With the coming of spring, the river melts and the Ice Palace, too, crumbles and disappears one night, along with Unn’s secret: “Now the palace, with all its secrets, goes into the waterfall. There is a violent struggle and then it has gone.” Siss worries that no one is thinking about Unn anymore, but her mother tells her that she is the one who can think about Unn all the time. Siss feels as if she has been “given a great gift,” and is able to move on to adolescence and towards adulthood. You can’t bind yourself to her memory, and shut yourself away from what is natural for you. You would only be a bother to yourself and to others, and no one will thank you for it, far from it. You’re already making your parents unhappy". I guess I will be in the minority in giving this novel a ‘3’ when it is highly rated on GR. In addition, this novel from 1963 is considered a classic of Norwegian literature. It won the Nordic Council's Literature Prize for the best novel that year. In my edition Doris Lessing wrote a blurb praising the lyrical writing.This room seemed to be made for shouting in, if you had someting to shout about, a wild shout about companionship and comfort. This novel reads like a long form poem as there is so much below the surface and the actual words. It is filled with symbols and metaphors that are very direct to the plot and characters and open up a much broader understanding of Siss and her tribulations. While the prose is swift and the novel is short, you would do well to slow down and really examine what Vesaas has written much as you would do with any poem. Without giving anything away, the ice palace found in the novel can be viewed on many different levels; from a symbol of several of the characters, as death, or even as the novel itself. I don’t want to go into it as not to provide spoilers but after reading this I felt cheated that I didn’t read this for a class and didn’t have an essay to formulate as I had so much to say about all of Vesaas’ hidden messages.
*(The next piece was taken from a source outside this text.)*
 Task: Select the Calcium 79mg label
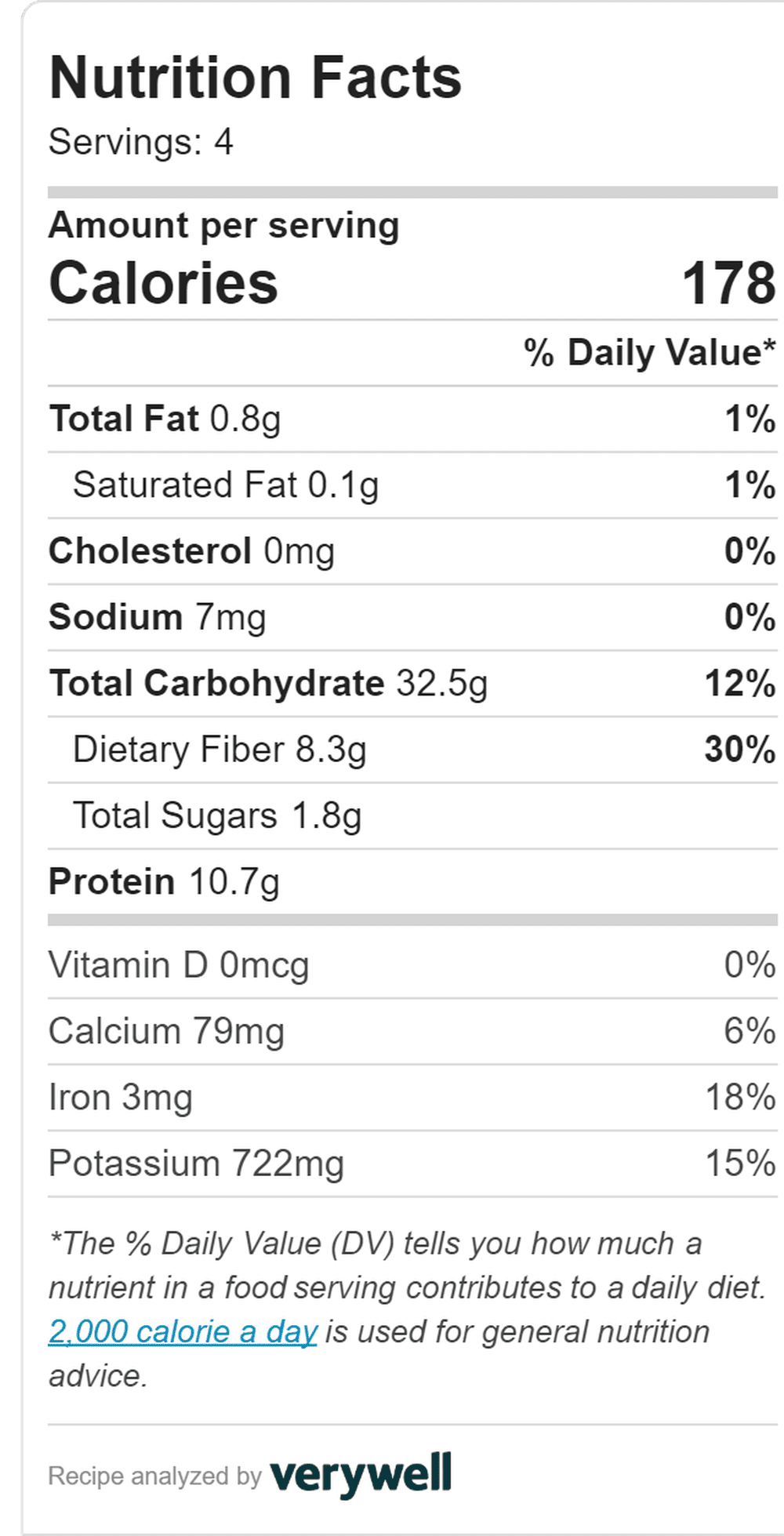tap(166, 1031)
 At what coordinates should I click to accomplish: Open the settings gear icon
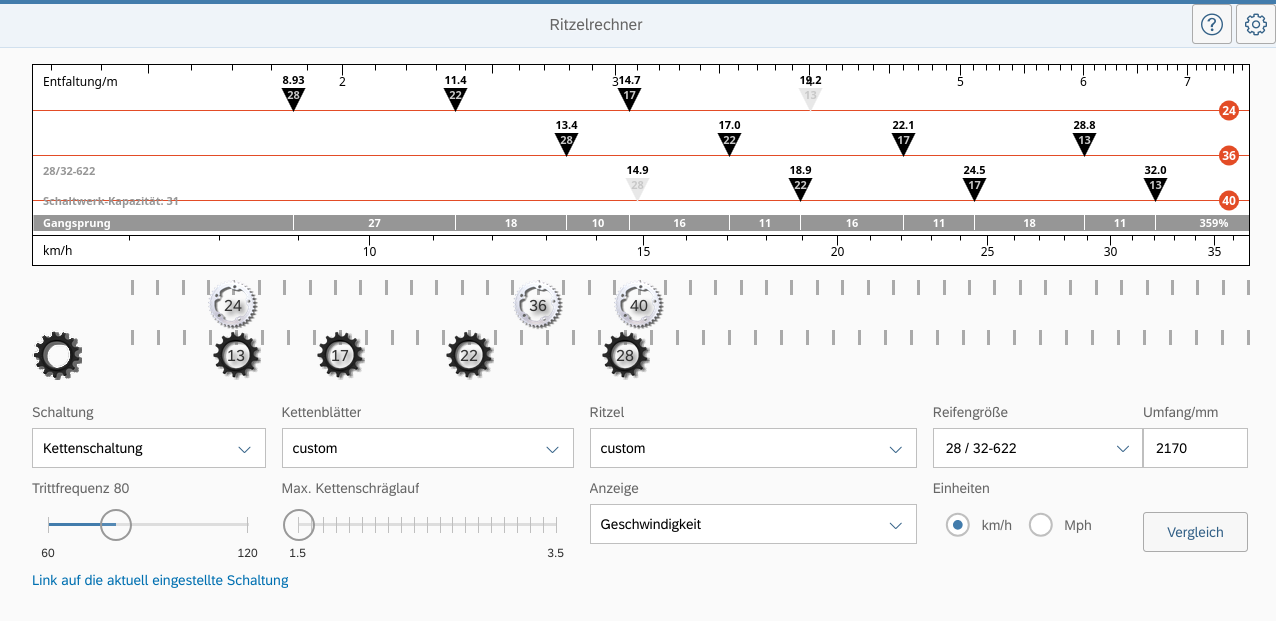pyautogui.click(x=1256, y=24)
In the last room, she suddenly, mysteriously, can't find a way out, not even how she came in. But in any case: The simple, repetitive language of the novel underscores this -- as it does the sense of the unsayable.
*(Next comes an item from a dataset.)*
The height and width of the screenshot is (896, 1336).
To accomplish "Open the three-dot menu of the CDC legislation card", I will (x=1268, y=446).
The tone of the story becomes uncomfortable with the train journey through the night. Sally Carrol is immediately at odds with her new environment. The contrast between the Bellamy’s library and Sally Carrol’s recollection of the Harper’s library serves to illustrate further the differences between the Southern and Northern culture. The Bellamy library is “simply a room with a lot of fairly expensive things in it that all looked about fifteen years old.” Sally Carrol is used to medical-books, “oil paintings of her three great-uncles” and an “old couch that had been mended up for forty-five years and was still luxurious.” It is clearly a sensitive point for Harry, as he crudely advises her against making “unfortunate” comments about family histories, as he lives in “a three generation town.” This is a sublime piece of art which masterfully portrays the intensity of new discovered feelings peaking at an early age and the necessity to merge the opposing forces involved in the process of growing up to become a whole being, and also to accept emptiness and loss as facets of life, even if that means getting rid of a part of oneself. Trata muchos temas, pero sobre todo se centra en el duelo, en la pérdida que ahoga, la negación a aceptar lo sucedido y el valor de las promesas dichas. Explora con brillantez los sentimientos de la protagonista: el temor de fallar, de no permitir el paso al olvido y la incapacidad de seguir adelante sin esa persona. Relata un encuentro entre almas gemelas que se ven unidas por una extraña pero sincera conexión que deriva en una amistad inolvidable.

Asda Great Deal

Free UK shipping. 15 day free returns.
Community Updates
*So you can easily identify outgoing links on our site, we've marked them with an "*" symbol. Links on our site are monetised, but this never affects which deals get posted. Find more info in our FAQs and About Us page.